Pixel coordinate grounding data:
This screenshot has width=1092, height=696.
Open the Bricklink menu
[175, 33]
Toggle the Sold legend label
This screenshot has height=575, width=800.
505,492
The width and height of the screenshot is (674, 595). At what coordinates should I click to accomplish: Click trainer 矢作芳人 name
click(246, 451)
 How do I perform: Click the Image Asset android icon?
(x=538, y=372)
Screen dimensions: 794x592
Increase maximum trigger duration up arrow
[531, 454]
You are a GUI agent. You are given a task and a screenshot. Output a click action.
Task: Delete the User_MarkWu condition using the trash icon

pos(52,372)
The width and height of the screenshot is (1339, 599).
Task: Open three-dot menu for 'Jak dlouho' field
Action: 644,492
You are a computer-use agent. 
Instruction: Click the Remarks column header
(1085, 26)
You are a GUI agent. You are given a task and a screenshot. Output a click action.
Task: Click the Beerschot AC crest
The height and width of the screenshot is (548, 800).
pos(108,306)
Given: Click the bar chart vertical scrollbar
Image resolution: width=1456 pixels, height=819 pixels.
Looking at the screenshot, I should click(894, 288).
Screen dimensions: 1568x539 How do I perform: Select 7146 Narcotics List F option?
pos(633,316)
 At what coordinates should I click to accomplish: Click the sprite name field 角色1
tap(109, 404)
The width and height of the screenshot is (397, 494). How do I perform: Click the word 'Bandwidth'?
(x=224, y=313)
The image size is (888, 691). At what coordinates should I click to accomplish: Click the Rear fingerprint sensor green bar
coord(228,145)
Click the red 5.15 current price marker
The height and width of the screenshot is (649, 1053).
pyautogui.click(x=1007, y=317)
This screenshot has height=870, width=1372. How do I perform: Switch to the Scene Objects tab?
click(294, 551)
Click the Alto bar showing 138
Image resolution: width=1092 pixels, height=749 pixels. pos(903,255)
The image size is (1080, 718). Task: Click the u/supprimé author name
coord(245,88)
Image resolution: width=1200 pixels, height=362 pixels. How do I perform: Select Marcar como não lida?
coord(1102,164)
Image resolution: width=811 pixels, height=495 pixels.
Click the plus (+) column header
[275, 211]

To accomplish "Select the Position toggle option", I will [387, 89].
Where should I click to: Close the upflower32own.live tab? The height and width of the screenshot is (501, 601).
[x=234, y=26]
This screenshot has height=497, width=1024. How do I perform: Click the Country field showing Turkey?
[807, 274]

--- Problem statement ---
Lines from the one containing "The image size is (1080, 718)." through the end of the data above must be written out exactly, and no other lines are needed.

--- Answer space ---
The image size is (1080, 718). Task: Click the u/supprimé author name
coord(245,88)
Image resolution: width=1200 pixels, height=362 pixels. How do I perform: Select Marcar como não lida?
coord(1102,164)
Image resolution: width=811 pixels, height=495 pixels.
Click the plus (+) column header
[275, 211]

To accomplish "Select the Position toggle option", I will [387, 89].
Where should I click to: Close the upflower32own.live tab? The height and width of the screenshot is (501, 601).
[x=234, y=26]
This screenshot has height=497, width=1024. How do I perform: Click the Country field showing Turkey?
[807, 274]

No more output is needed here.